# [Instruction]
Rewrite every line of the material below as a numbered list, one entry per line, and leave out the blank lines.

-- Start of Data for this exercise --

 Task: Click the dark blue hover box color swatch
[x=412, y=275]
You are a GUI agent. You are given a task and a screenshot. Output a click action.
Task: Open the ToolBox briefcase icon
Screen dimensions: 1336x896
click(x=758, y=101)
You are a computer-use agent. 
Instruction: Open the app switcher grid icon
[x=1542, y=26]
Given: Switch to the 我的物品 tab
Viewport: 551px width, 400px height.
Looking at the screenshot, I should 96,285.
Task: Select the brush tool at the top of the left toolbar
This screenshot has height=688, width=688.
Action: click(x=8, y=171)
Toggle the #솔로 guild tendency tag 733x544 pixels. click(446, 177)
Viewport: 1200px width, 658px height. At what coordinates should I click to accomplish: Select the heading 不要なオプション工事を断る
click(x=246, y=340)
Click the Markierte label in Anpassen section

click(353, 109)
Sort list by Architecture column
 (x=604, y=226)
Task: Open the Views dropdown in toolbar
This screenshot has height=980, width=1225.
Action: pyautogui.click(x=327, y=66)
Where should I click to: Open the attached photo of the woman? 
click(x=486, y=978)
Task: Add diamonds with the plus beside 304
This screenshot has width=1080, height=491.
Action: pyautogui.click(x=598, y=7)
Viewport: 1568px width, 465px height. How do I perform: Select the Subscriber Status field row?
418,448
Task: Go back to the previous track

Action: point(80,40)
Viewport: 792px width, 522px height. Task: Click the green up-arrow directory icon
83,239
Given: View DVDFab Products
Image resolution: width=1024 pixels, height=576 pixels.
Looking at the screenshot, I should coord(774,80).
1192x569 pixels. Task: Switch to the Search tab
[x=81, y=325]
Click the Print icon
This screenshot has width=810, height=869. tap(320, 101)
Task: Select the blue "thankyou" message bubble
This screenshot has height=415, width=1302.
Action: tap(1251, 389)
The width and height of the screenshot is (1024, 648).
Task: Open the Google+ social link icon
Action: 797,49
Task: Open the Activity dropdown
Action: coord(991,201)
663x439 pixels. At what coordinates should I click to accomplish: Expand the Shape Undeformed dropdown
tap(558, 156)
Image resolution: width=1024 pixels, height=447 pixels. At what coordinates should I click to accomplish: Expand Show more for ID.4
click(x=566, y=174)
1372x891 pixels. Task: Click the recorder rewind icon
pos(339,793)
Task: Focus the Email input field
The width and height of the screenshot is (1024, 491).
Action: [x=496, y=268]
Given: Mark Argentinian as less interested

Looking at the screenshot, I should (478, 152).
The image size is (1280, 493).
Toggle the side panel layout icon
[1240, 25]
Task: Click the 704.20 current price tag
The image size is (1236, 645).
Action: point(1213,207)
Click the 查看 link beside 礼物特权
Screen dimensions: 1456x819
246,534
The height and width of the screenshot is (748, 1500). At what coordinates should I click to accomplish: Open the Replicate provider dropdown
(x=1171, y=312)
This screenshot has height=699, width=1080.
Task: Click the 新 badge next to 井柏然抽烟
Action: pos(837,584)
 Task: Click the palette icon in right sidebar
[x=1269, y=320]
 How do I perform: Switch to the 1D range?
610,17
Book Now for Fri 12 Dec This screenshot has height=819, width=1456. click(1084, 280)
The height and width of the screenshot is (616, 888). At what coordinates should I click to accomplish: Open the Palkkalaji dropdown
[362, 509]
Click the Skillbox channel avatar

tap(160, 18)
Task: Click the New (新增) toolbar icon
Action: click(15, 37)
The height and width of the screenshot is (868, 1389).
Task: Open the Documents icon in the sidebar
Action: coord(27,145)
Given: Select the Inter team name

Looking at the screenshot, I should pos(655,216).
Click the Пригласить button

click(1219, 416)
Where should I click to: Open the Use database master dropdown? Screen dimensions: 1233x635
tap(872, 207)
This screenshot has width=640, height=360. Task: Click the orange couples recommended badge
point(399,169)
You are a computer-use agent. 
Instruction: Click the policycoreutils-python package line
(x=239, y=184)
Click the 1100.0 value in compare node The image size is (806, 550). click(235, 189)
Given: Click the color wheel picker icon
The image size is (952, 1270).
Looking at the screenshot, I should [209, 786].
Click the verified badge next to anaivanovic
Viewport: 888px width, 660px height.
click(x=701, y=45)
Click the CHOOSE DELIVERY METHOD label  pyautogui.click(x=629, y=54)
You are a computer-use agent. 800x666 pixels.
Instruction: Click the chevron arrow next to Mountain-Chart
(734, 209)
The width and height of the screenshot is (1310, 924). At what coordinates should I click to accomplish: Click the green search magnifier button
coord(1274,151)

-- End of Data for this exercise --

# [Exercise answer]
1.  Task: Click the dark blue hover box color swatch
2. [x=412, y=275]
3. You are a GUI agent. You are given a task and a screenshot. Output a click action.
4. Task: Open the ToolBox briefcase icon
5. Screen dimensions: 1336x896
6. click(x=758, y=101)
7. You are a computer-use agent. 
8. Instruction: Open the app switcher grid icon
9. [x=1542, y=26]
10. Given: Switch to the 我的物品 tab
11. Viewport: 551px width, 400px height.
12. Looking at the screenshot, I should 96,285.
13. Task: Select the brush tool at the top of the left toolbar
14. This screenshot has height=688, width=688.
15. Action: click(x=8, y=171)
16. Toggle the #솔로 guild tendency tag 733x544 pixels. click(446, 177)
17. Viewport: 1200px width, 658px height. At what coordinates should I click to accomplish: Select the heading 不要なオプション工事を断る
18. click(x=246, y=340)
19. Click the Markierte label in Anpassen section
20. click(353, 109)
21. Sort list by Architecture column
22.  (x=604, y=226)
23. Task: Open the Views dropdown in toolbar
24. This screenshot has height=980, width=1225.
25. Action: pyautogui.click(x=327, y=66)
26. Where should I click to: Open the attached photo of the woman? 
27. click(x=486, y=978)
28. Task: Add diamonds with the plus beside 304
29. This screenshot has width=1080, height=491.
30. Action: pyautogui.click(x=598, y=7)
31. Viewport: 1568px width, 465px height. How do I perform: Select the Subscriber Status field row?
32. 418,448
33. Task: Go back to the previous track
34. Action: point(80,40)
35. Viewport: 792px width, 522px height. Task: Click the green up-arrow directory icon
36. 83,239
37. Given: View DVDFab Products
38. Image resolution: width=1024 pixels, height=576 pixels.
39. Looking at the screenshot, I should coord(774,80).
40. 1192x569 pixels. Task: Switch to the Search tab
41. [x=81, y=325]
42. Click the Print icon
43. This screenshot has width=810, height=869. tap(320, 101)
44. Task: Select the blue "thankyou" message bubble
45. This screenshot has height=415, width=1302.
46. Action: tap(1251, 389)
47. The width and height of the screenshot is (1024, 648).
48. Task: Open the Google+ social link icon
49. Action: 797,49
50. Task: Open the Activity dropdown
51. Action: coord(991,201)
52. 663x439 pixels. At what coordinates should I click to accomplish: Expand the Shape Undeformed dropdown
53. tap(558, 156)
54. Image resolution: width=1024 pixels, height=447 pixels. At what coordinates should I click to accomplish: Expand Show more for ID.4
55. click(x=566, y=174)
56. 1372x891 pixels. Task: Click the recorder rewind icon
57. pos(339,793)
58. Task: Focus the Email input field
59. The width and height of the screenshot is (1024, 491).
60. Action: [x=496, y=268]
61. Given: Mark Argentinian as less interested
62. Looking at the screenshot, I should (478, 152).
63. The image size is (1280, 493).
64. Toggle the side panel layout icon
65. [1240, 25]
66. Task: Click the 704.20 current price tag
67. The image size is (1236, 645).
68. Action: point(1213,207)
69. Click the 查看 link beside 礼物特权
70. Screen dimensions: 1456x819
71. 246,534
72. The height and width of the screenshot is (748, 1500). At what coordinates should I click to accomplish: Open the Replicate provider dropdown
73. (x=1171, y=312)
74. This screenshot has height=699, width=1080.
75. Task: Click the 新 badge next to 井柏然抽烟
76. Action: pos(837,584)
77.  Task: Click the palette icon in right sidebar
78. [x=1269, y=320]
79.  How do I perform: Switch to the 1D range?
80. 610,17
81. Book Now for Fri 12 Dec This screenshot has height=819, width=1456. click(1084, 280)
82. The height and width of the screenshot is (616, 888). At what coordinates should I click to accomplish: Open the Palkkalaji dropdown
83. [362, 509]
84. Click the Skillbox channel avatar
85. tap(160, 18)
86. Task: Click the New (新增) toolbar icon
87. Action: click(15, 37)
88. The height and width of the screenshot is (868, 1389).
89. Task: Open the Documents icon in the sidebar
90. Action: coord(27,145)
91. Given: Select the Inter team name
92. Looking at the screenshot, I should pos(655,216).
93. Click the Пригласить button
94. click(1219, 416)
95. Where should I click to: Open the Use database master dropdown? Screen dimensions: 1233x635
96. tap(872, 207)
97. This screenshot has width=640, height=360. Task: Click the orange couples recommended badge
98. point(399,169)
99. You are a computer-use agent. 
100. Instruction: Click the policycoreutils-python package line
101. (x=239, y=184)
102. Click the 1100.0 value in compare node The image size is (806, 550). click(235, 189)
103. Given: Click the color wheel picker icon
104. The image size is (952, 1270).
105. Looking at the screenshot, I should [209, 786].
106. Click the verified badge next to anaivanovic
107. Viewport: 888px width, 660px height.
108. click(x=701, y=45)
109. Click the CHOOSE DELIVERY METHOD label  pyautogui.click(x=629, y=54)
110. You are a computer-use agent. 800x666 pixels.
111. Instruction: Click the chevron arrow next to Mountain-Chart
112. (734, 209)
113. The width and height of the screenshot is (1310, 924). At what coordinates should I click to accomplish: Click the green search magnifier button
114. coord(1274,151)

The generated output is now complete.